Justin Xu
PhD Candidate
Justin joined the Big Data Institute in 2023 for his PhD in Machine Learning. His research aims to leverage AI to decipher clinical data and enhance healthcare. Specifically, his current doctoral work focuses on generation and evaluation of infectious disease consultations with clinical advice. Justin is co-advised by David Eyre, Sarah Walker, and David Clifton. He is principally funded by Oxford University Press via the Clarendon Fund Scholarship.

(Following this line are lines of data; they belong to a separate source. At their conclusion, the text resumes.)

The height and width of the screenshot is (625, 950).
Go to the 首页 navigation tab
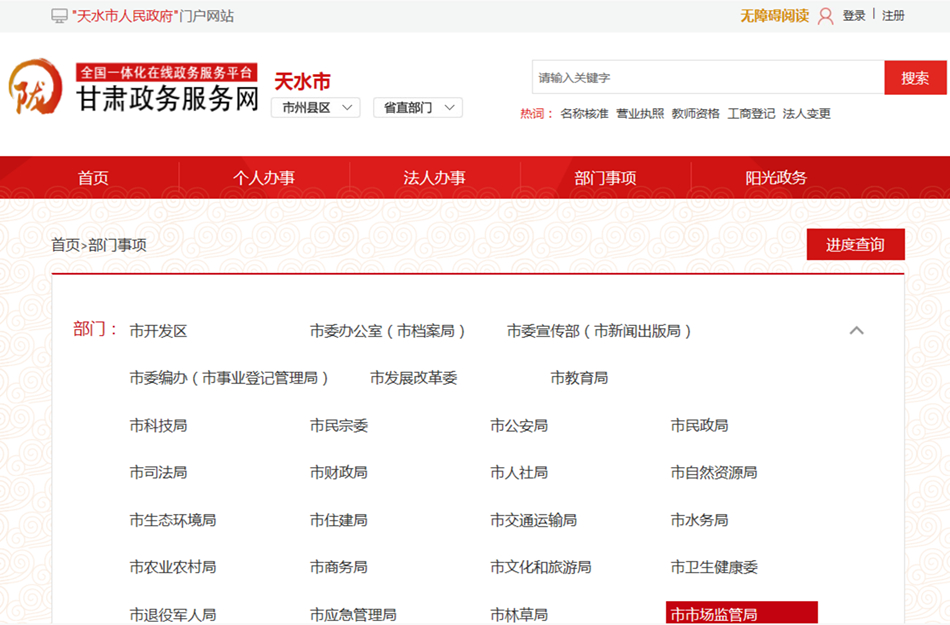click(93, 178)
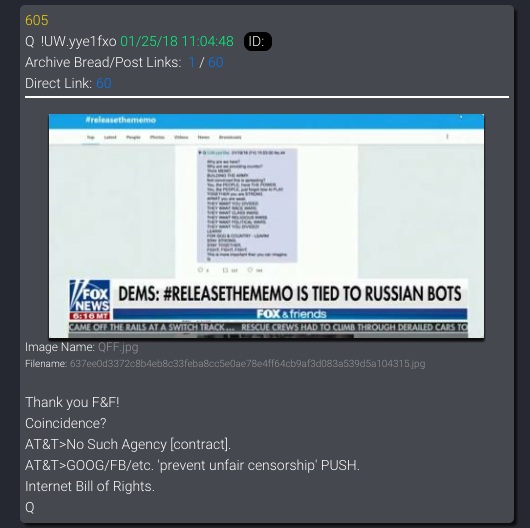Open the long hash filename jpg link

[x=247, y=364]
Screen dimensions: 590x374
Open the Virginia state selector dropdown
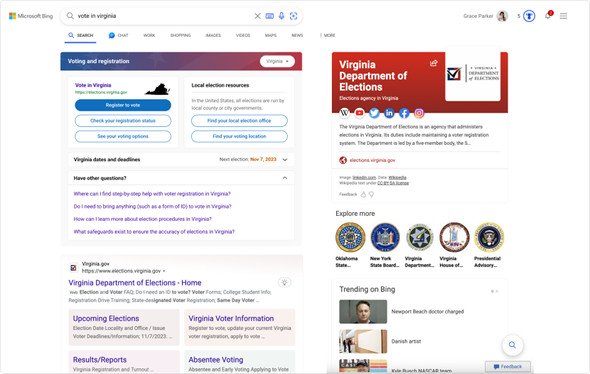coord(277,61)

In 2024, Justin visited Stanford University as a Canadian Fulbrighter and joined the Centre for Artificial Intelligence in Medicine & Imaging (AIMI). Under Curtis Langlotz, he is developing multimodal generative AI in radiology, including interpretive LLM-based metrics for clinical report generation and vision-language systems capable of understanding temporal relationships in medical images.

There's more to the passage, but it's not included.